*** Opening of Data supplied ***

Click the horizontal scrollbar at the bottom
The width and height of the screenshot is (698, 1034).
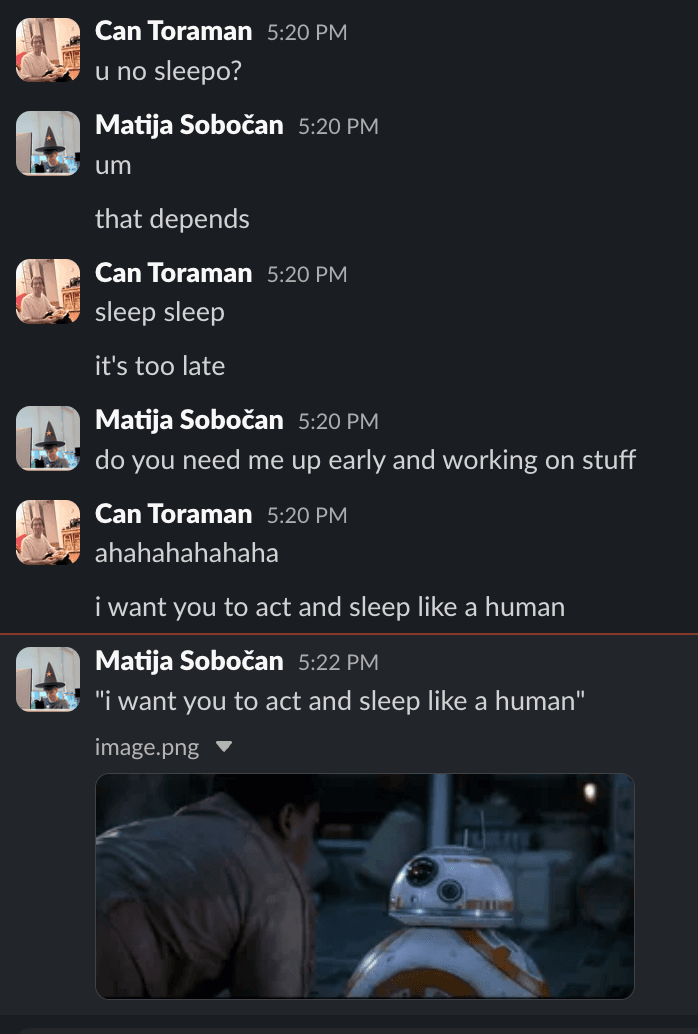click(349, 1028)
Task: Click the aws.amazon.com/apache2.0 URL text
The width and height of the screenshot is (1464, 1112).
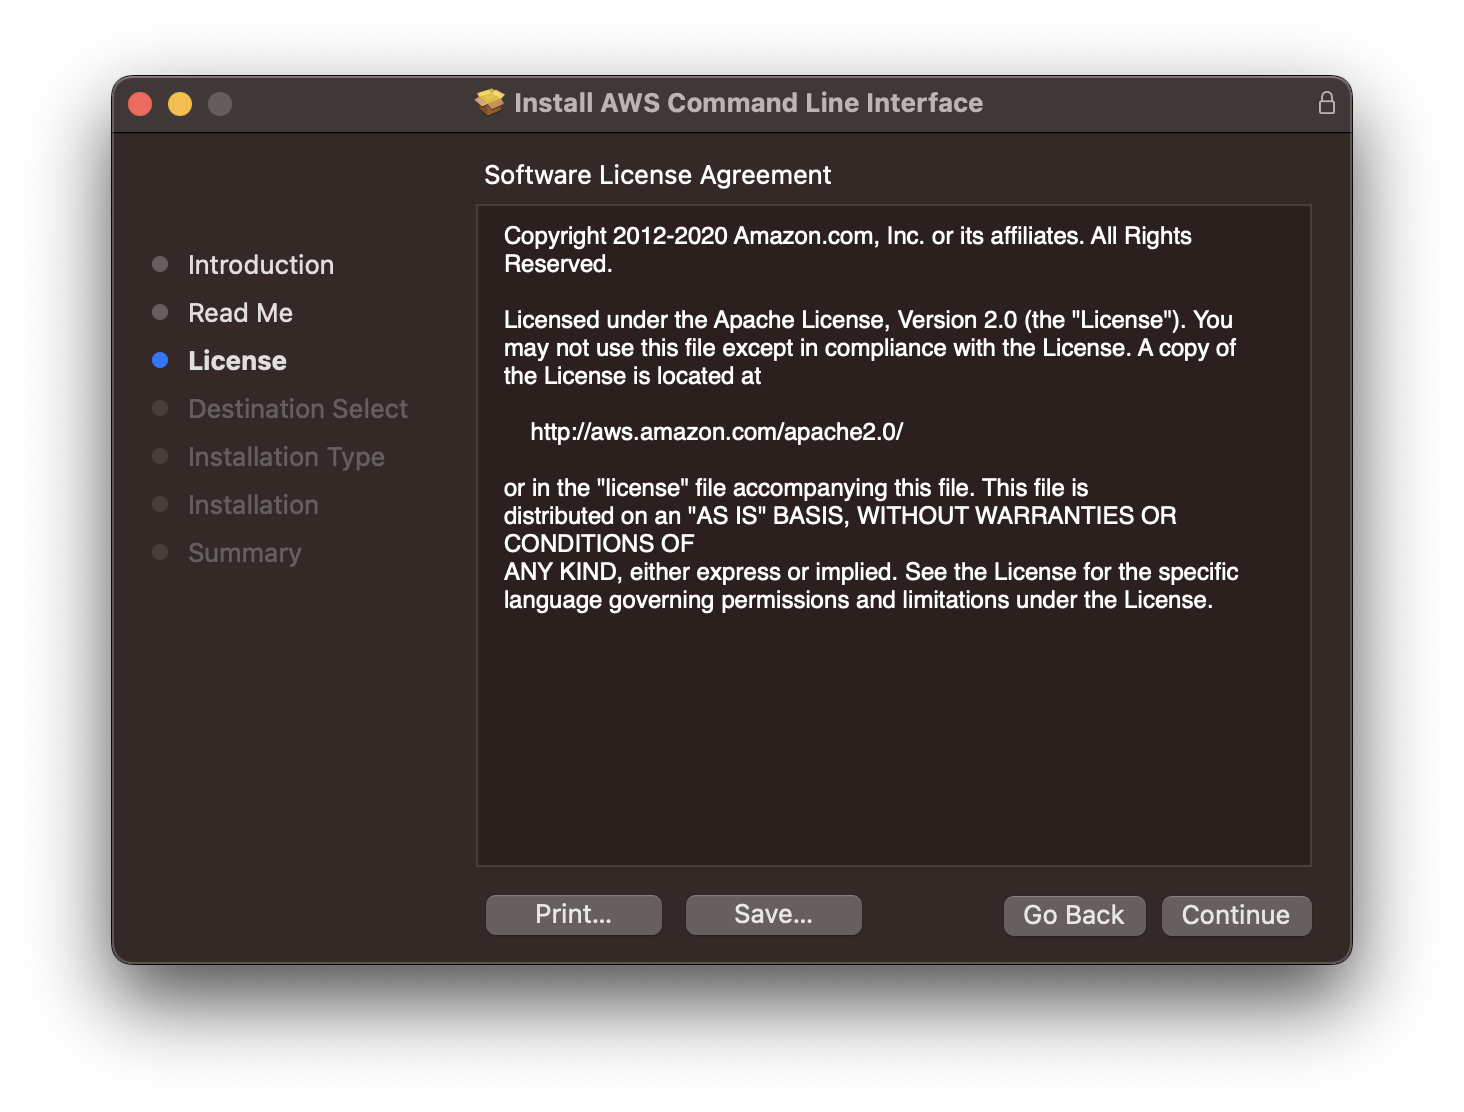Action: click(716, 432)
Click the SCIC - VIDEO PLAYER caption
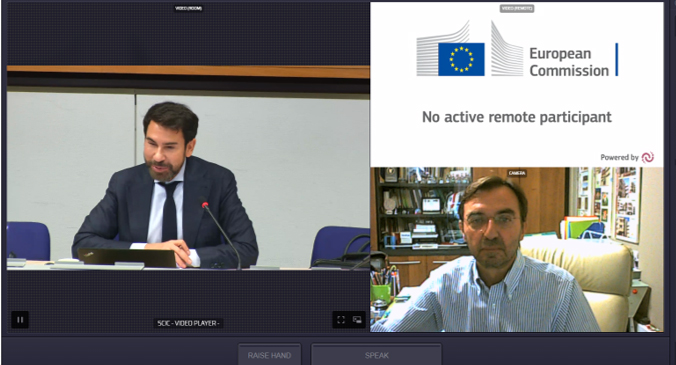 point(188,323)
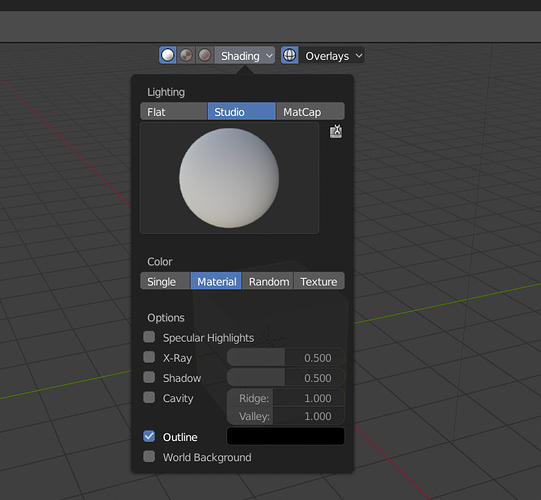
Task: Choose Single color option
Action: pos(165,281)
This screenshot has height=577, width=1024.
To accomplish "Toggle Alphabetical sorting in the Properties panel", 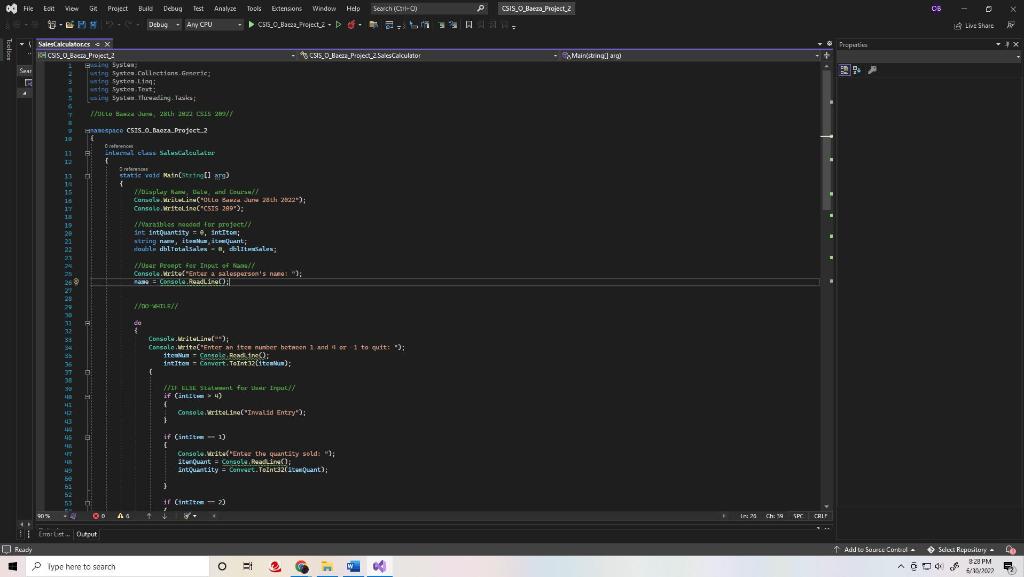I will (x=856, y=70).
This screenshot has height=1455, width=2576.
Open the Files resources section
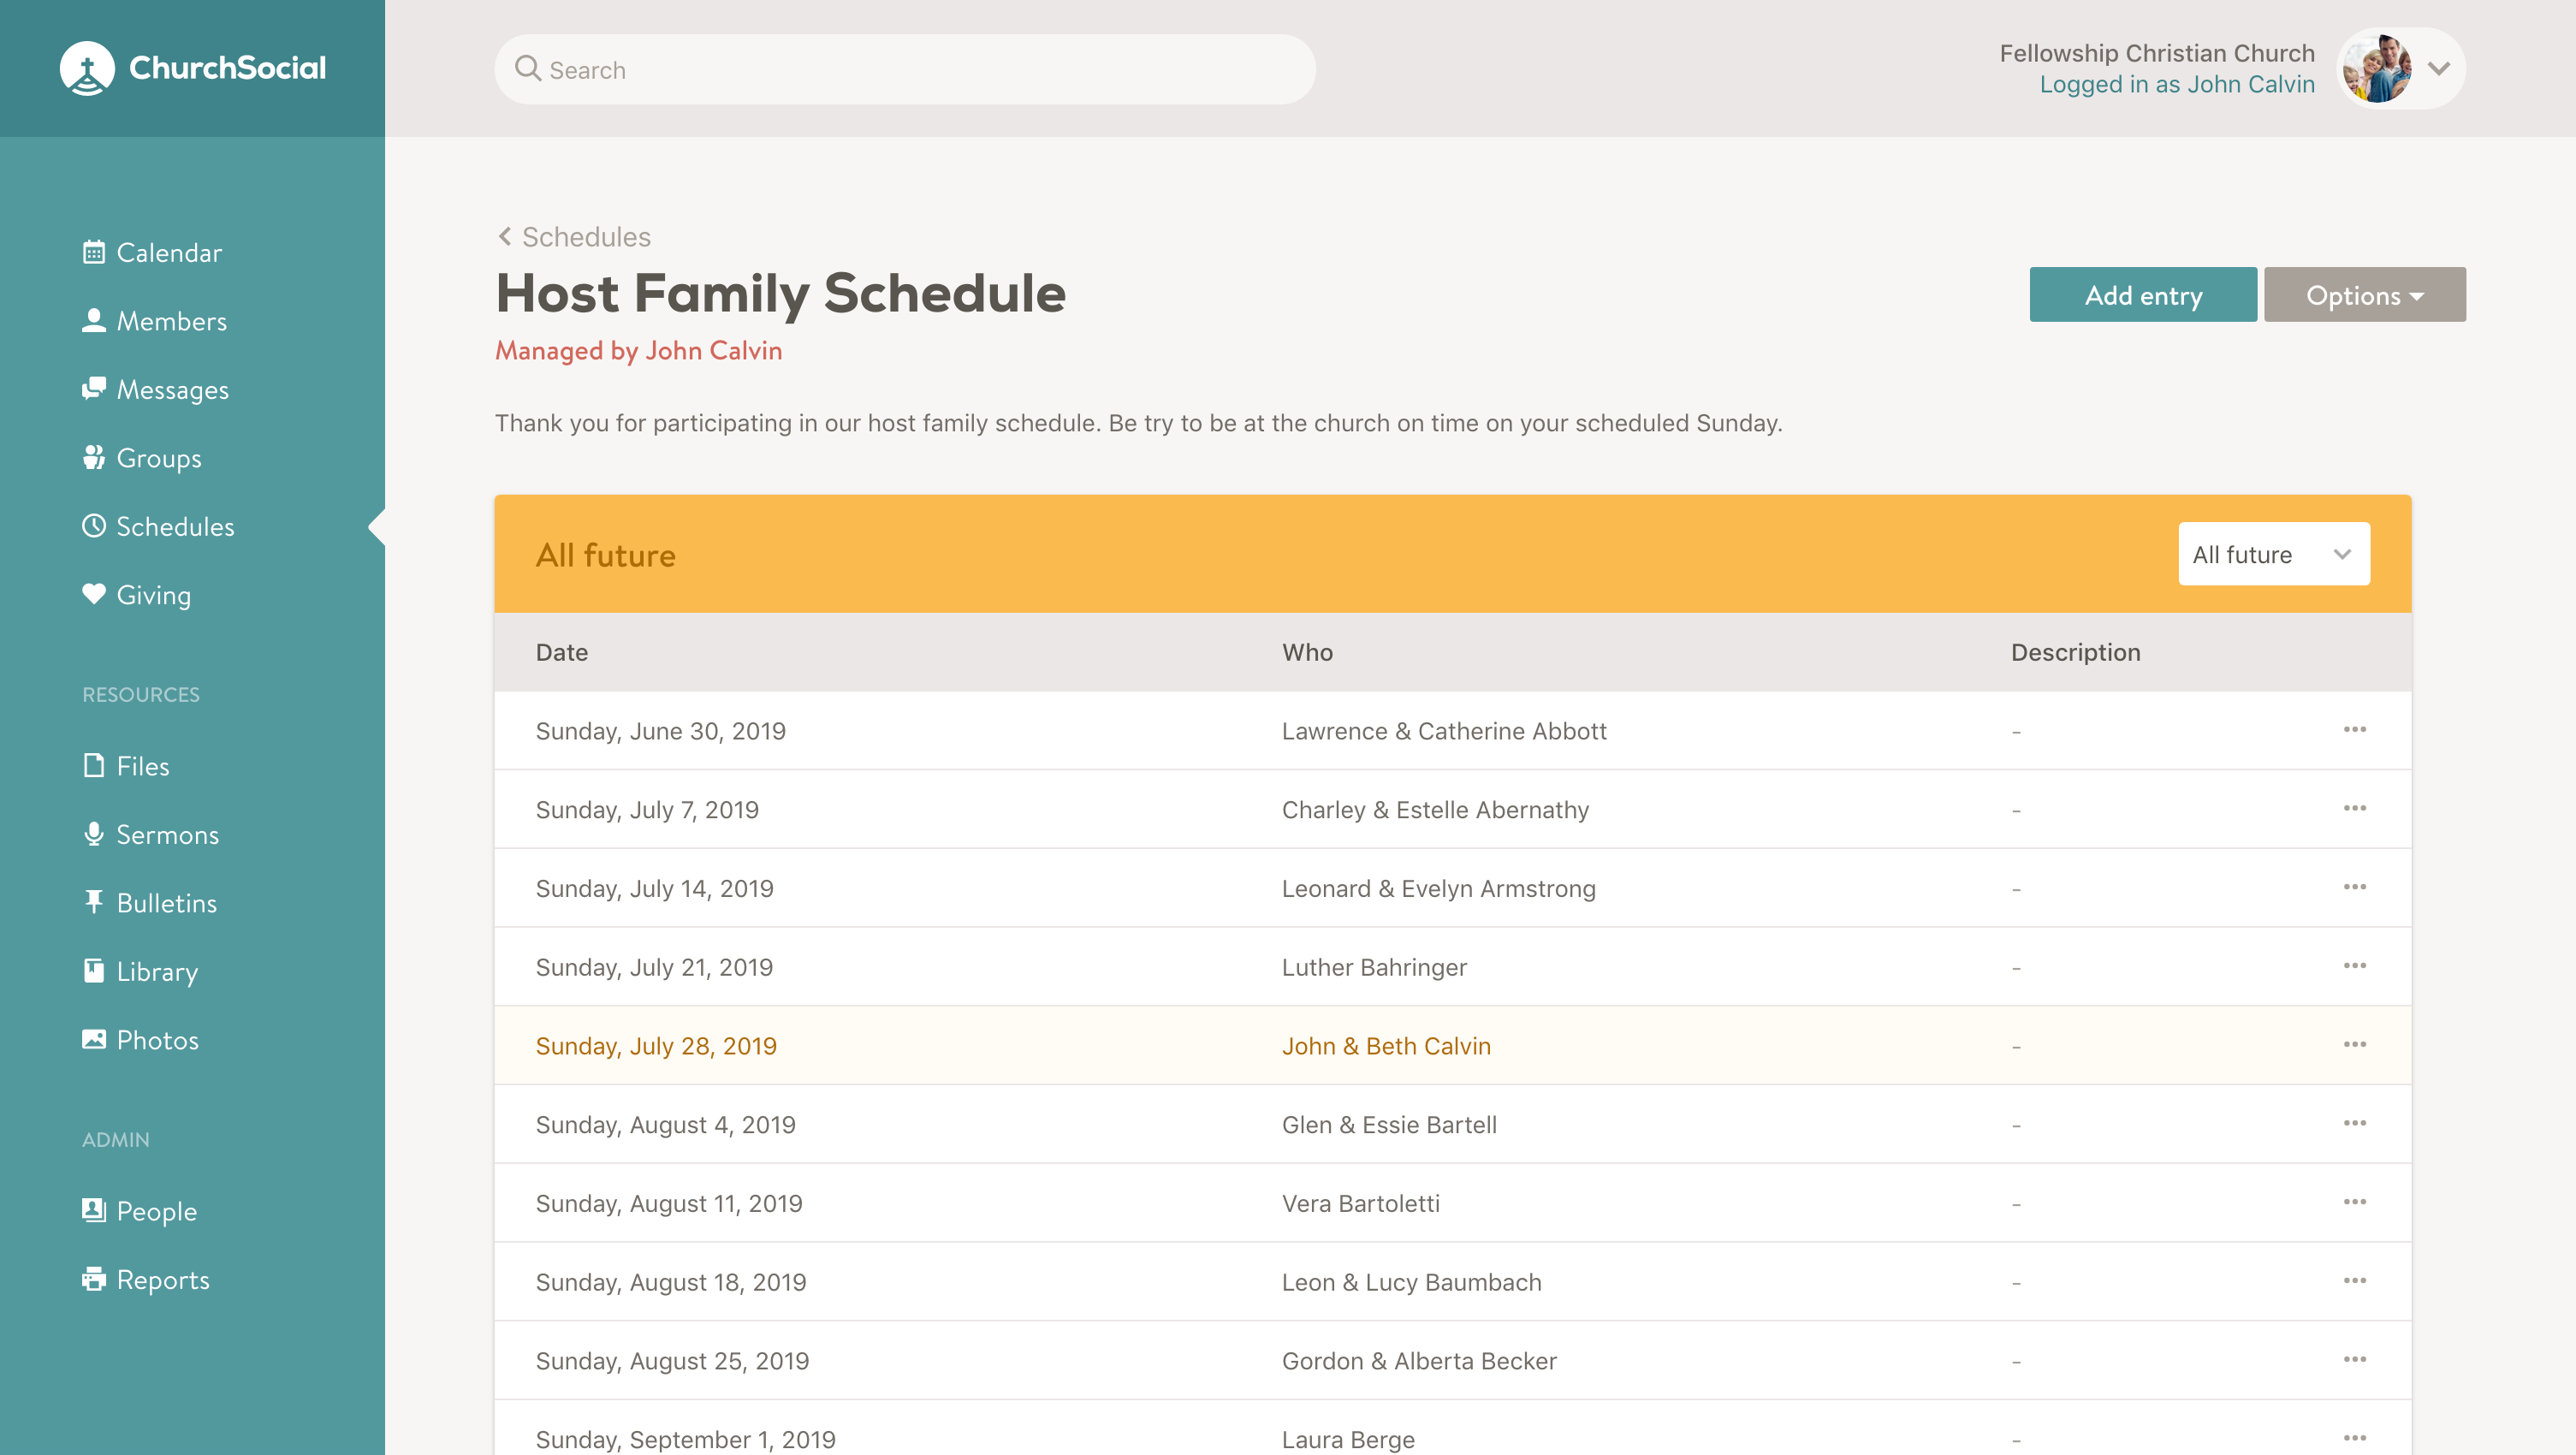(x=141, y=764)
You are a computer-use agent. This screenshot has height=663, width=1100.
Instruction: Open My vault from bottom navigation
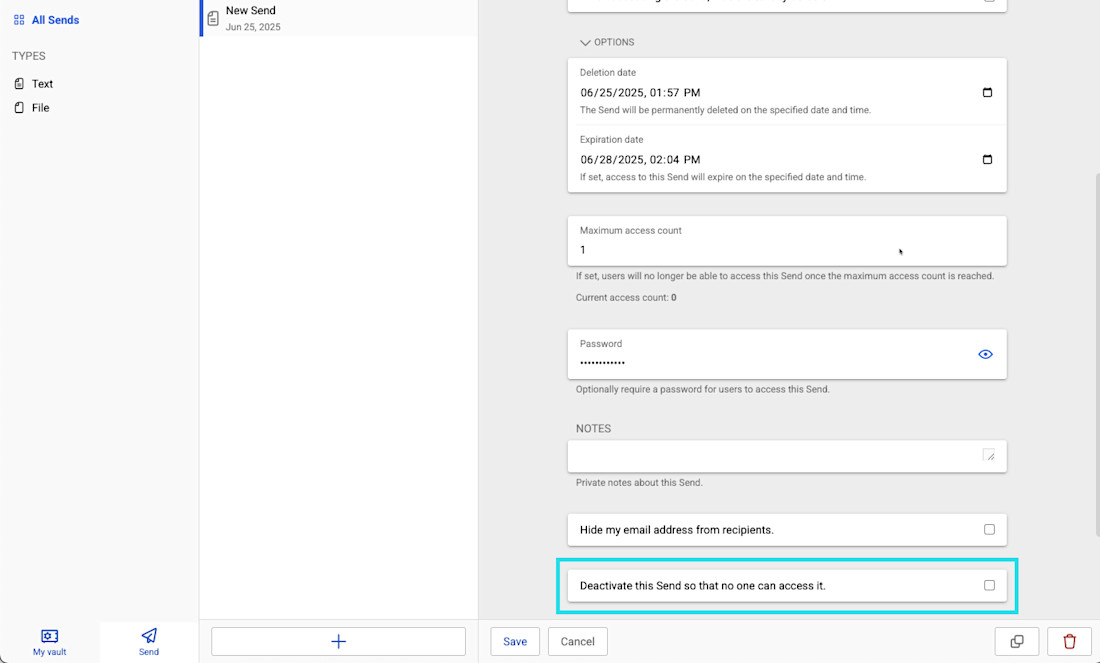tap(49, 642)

*** Close of Data supplied ***

Go through the records line by line, and copy each line that holds the string "This".

> **Completed task**:
This screenshot has height=577, width=1024.
This screenshot has height=1455, width=2576.
You are a computer-use agent. This screenshot has height=663, width=1100.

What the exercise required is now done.